Optimal Dispatch of a Virtual Power Plant Considering Demand Response and Carbon Trading

The implementation of demand response (DR) could contribute to significant economic benefits meanwhile simultaneously enhancing the security of the concerned power system. A well-designed carbon emission trading mechanism provides an efficient way to achieve emission reduction targets. Given this background, a virtual power plant (VPP) including demand response resources, gas turbines, wind power and photovoltaics with participation in carbon emission trading is examined in this work, and an optimal dispatching model of the VPP presented. First, the carbon emission trading mechanism is briefly described, and the framework of optimal dispatching in the VPP discussed. Then, probabilistic models are utilized to address the uncertainties in the predicted generation outputs of wind power and photovoltaics. Demand side management (DSM) is next implemented by modeling flexible loads such as the chilled water thermal storage air conditioning systems (CSACSs) and electric vehicles (EVs).
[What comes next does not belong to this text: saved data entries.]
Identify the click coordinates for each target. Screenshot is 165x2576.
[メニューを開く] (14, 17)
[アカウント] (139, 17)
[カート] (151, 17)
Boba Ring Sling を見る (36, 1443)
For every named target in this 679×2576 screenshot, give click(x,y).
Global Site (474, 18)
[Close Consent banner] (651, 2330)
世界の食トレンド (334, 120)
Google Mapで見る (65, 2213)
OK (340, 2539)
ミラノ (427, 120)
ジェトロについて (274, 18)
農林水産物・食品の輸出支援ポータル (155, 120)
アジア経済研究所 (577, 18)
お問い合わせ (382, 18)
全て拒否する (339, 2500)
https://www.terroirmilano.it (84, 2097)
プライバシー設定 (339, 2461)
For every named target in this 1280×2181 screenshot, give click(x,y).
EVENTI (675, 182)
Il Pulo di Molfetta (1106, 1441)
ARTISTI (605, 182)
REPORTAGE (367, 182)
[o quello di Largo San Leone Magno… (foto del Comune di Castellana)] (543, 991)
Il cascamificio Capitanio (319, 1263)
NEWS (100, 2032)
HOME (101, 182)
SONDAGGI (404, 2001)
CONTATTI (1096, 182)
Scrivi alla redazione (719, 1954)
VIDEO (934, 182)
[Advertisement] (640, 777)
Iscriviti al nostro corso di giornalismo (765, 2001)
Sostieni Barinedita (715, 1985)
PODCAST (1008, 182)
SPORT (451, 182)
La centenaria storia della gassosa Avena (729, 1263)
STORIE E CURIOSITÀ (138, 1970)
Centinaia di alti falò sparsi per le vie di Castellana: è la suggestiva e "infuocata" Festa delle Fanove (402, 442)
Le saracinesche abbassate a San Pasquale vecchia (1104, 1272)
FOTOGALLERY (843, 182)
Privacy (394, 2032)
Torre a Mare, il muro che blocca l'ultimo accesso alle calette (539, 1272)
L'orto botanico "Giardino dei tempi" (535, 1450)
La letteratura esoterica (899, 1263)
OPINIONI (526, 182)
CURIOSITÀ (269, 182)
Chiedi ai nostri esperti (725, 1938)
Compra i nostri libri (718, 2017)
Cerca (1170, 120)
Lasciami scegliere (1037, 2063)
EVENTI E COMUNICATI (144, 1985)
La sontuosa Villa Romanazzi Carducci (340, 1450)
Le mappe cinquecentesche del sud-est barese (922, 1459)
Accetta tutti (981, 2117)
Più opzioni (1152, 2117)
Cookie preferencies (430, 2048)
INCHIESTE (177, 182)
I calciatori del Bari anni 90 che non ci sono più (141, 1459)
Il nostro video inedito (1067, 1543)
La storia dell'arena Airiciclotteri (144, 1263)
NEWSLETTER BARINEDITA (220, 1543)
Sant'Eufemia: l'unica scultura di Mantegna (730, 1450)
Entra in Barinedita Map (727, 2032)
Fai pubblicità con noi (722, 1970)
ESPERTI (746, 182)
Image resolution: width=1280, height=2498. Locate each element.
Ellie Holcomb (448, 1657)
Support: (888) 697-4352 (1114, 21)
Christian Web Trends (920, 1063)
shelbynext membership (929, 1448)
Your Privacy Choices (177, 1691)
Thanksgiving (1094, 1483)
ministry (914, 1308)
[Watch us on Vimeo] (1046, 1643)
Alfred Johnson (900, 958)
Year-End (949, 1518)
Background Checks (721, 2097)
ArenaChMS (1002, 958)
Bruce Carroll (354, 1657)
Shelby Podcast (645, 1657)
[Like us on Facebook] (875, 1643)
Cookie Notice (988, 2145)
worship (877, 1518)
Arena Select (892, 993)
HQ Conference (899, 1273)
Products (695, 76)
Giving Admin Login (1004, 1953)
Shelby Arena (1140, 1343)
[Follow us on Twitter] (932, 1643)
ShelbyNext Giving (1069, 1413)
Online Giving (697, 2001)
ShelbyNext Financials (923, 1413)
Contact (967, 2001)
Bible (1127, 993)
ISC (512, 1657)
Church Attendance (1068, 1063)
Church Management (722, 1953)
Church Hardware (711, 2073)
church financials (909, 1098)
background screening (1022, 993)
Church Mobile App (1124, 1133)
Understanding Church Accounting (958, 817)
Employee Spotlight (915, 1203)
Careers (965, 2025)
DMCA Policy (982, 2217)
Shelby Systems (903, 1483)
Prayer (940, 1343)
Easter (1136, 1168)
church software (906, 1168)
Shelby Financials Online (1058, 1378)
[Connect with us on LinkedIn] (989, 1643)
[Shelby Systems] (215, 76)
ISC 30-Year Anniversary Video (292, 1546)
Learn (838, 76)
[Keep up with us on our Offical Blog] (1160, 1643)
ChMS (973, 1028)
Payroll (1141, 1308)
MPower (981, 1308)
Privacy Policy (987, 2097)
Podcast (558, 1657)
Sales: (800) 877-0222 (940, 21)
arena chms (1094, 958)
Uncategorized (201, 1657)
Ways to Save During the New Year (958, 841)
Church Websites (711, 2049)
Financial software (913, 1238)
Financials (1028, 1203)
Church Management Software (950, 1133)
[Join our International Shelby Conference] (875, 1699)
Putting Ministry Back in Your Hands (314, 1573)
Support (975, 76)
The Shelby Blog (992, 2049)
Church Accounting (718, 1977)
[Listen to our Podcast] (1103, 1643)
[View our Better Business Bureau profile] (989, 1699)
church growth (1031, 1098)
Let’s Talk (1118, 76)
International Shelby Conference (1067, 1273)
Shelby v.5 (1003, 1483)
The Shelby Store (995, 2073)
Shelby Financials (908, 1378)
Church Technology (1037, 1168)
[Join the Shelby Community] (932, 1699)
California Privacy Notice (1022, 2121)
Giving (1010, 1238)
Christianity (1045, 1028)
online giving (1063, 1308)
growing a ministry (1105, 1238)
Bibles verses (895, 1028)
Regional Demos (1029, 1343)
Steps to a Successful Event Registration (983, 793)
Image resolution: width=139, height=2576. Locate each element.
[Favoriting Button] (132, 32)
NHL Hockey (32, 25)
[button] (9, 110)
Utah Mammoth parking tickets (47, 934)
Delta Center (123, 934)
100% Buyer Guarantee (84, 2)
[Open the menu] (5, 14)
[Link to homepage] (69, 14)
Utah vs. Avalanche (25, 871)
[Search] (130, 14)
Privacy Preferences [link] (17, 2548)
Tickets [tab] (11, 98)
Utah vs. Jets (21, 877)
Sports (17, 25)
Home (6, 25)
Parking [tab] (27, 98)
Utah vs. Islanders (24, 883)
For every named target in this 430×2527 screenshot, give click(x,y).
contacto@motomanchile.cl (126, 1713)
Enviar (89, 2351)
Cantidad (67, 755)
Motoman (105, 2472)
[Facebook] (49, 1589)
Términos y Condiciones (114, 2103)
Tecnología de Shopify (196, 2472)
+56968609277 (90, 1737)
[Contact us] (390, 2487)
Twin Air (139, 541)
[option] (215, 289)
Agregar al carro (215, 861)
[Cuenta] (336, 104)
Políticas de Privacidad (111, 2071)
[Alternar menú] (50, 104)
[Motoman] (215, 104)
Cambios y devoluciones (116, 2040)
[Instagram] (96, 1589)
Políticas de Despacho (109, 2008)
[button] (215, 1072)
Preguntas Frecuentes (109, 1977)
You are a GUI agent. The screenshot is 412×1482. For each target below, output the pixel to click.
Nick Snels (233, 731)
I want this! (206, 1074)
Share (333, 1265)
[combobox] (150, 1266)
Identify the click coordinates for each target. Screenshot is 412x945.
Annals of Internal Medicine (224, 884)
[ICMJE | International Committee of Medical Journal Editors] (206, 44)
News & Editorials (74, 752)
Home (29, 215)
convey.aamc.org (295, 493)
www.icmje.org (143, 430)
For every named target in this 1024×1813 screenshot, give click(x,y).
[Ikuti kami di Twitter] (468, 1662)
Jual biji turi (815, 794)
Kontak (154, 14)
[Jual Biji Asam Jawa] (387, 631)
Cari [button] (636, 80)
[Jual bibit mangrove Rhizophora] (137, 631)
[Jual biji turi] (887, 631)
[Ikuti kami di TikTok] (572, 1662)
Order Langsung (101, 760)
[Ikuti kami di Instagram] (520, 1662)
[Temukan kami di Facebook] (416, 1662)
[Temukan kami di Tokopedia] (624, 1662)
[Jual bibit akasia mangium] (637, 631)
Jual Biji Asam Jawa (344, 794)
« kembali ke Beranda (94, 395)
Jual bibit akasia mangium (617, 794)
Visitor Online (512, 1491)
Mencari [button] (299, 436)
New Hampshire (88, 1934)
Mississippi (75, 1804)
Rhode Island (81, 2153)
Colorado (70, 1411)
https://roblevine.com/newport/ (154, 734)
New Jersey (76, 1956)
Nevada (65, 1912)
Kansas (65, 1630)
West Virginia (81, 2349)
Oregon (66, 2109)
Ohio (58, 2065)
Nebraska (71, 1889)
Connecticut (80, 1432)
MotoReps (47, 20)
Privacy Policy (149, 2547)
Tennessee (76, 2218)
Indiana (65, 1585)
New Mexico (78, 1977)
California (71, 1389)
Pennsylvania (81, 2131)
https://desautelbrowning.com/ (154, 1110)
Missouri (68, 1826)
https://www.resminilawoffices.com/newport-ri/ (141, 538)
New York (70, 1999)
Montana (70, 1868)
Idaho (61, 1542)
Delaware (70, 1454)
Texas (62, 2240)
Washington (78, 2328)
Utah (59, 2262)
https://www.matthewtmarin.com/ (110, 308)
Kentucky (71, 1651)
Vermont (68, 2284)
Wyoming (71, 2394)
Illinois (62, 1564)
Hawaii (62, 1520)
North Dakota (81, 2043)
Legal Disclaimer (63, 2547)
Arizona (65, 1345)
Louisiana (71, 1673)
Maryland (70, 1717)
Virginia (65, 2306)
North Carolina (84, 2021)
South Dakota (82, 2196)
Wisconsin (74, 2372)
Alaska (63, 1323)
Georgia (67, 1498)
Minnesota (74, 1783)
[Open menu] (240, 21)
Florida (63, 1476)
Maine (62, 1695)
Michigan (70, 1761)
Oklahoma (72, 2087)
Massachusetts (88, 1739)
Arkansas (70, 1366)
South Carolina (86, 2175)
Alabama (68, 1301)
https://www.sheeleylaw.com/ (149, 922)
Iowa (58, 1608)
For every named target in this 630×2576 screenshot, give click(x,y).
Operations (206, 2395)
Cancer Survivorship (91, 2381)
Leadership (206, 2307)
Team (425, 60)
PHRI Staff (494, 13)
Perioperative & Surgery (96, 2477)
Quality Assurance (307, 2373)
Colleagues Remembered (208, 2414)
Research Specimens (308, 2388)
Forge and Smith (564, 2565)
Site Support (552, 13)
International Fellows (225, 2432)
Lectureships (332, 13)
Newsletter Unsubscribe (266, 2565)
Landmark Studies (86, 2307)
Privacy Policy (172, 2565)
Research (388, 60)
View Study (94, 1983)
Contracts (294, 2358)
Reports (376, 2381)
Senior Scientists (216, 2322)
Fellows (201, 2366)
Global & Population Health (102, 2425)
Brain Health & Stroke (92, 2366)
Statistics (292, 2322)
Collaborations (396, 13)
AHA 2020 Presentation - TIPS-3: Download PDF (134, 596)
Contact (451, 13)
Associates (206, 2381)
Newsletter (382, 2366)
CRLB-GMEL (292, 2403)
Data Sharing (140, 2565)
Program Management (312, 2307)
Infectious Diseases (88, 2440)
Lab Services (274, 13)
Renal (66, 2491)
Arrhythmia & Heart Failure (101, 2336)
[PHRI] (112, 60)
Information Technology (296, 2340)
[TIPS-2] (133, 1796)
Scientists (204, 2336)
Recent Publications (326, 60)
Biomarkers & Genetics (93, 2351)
On this basis, a mixed integer linear programming (MILP) model for the optimal dispatching problem in the VPP is established, with an objective of maximizing the total profit of the VPP considering the costs of power generation and carbon emission trading as well as charging/discharging of EVs. Finally, the developed dispatching model is solved by the commercial CPLEX solver based on the YALMIP/MATLAB (version 8.4) toolbox, and sample examples are served for demonstrating the essential features of the proposed method.